Textos publicados pelo autor

Pergunta:

Que nome damos aos habitantes de Bruxelas?

Resposta:

O Dicionário Eletrônico Houaiss regista bruxelense como «relativo a Bruxelas (capital da Bélgica) ou o que é seu natural ou habitante; bruxelês». Na entrada bruxelês, remete-nos para bruxelense, o que significa que é este o termo preferível.

Pergunta:

Há uns dias li uma frase, que não recordo com exactidão, mas que utilizava o verbo endereçar da seguinte forma: «este assunto deverá ser endereçado...» Parece-me que esta utilização do verbo endereçar, que eu desconheço, é uma adaptação do inglês "address a problem/situation". Poderiam, por favor, informar-me se esta estrutura existe na língua portuguesa?

Agradeço antecipadamente.

Resposta:

O verbo endereçar quer dizer, além de «pôr o endereço em; sobrescritar», «dirigir; enviar». Assim, «este assunto deverá ser endereçado...» é o mesmo que «este assunto deverá ser dirigido...», embora a utilização do verbo endereçar, neste contexto, não seja muito habitual. Seria, pois, preferível usar o verbo dirigir ou enviar, mas a frase está correcta; e acrescente-se que endereçar vem «do lat[im] *indirectiāre, [com o significado de] "dirigir"».

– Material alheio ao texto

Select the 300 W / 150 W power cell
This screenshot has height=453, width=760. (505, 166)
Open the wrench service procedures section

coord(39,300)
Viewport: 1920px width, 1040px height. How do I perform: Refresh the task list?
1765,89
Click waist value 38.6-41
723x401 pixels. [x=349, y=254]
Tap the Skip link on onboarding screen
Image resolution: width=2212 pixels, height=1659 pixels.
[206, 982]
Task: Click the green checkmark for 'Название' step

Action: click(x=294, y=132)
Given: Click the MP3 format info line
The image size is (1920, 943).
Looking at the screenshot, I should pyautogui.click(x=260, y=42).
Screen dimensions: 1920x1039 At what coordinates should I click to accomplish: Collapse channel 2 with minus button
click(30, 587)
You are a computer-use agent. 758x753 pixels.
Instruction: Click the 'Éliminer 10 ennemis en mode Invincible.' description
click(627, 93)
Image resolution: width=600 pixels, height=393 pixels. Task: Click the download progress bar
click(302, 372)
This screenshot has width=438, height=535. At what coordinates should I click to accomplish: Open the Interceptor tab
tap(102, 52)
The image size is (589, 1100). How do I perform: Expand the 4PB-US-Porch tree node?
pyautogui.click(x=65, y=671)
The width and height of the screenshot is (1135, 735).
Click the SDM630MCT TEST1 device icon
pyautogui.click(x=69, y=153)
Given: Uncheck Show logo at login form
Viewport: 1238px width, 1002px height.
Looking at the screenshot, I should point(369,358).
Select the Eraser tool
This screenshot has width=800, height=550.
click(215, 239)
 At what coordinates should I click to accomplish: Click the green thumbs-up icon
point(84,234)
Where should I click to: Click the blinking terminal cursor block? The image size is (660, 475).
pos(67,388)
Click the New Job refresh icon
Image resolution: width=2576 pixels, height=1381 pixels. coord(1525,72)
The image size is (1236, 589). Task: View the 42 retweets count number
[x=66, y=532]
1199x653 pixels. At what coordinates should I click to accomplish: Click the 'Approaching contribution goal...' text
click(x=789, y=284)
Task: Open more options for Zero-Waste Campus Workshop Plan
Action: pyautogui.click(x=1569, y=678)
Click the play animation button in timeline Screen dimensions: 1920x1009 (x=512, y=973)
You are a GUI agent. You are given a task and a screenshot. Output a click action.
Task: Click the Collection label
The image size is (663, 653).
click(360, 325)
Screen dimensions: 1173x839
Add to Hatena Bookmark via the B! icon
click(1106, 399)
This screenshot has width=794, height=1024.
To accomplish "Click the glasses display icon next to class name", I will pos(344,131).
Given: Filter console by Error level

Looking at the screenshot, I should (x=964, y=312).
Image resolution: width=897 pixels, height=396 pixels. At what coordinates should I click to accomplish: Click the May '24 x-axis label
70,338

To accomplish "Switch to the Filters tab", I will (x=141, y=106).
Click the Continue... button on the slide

[Fonte: Dicionário da Língua Portuguesa 2008, da Porto Editora]

Pergunta:

Gostaria de saber se é correto ou errado falar: «Fulano de tal tem baixa estima.» Ou necessariamente deve ser dito: «Fulano de tal tem baixa auto estima»?

E por que?

Resposta:

Com esse contexto, «necessariamente deve ser dito "Fulano de tal tem baixa auto-estima"». Estima é, essencialmente, «sentimento de carinho ou de apreço em relação a alguém ou algo; afeição, afeto» e, por isso, a frase «Fulano de tal tem baixa estima» fica incompleta. Ter-se-ia de lhe acrescentar, por exemplo, «... pelo seu patrão».

Já a frase «Fulano de tal tem baixa auto-estima» está completa, dado que auto-estima é «estima por si próprio» ou «opinião favorável de si mesmo».

Pergunta:

Certa gramática, cujo autor é brasileiro, registra "condestabeleza" como feminino do substantivo condestável. Ora, sendo sincero, essa forma parece-me estranhíssima e sem nenhum apoio clássico. Convosco a palavra. Muito grato!

Resposta:

Com efeito, o Dicionário Eletrônico Houaiss regista, como feminino de condestável, condestablessa (e não "condestabeleza").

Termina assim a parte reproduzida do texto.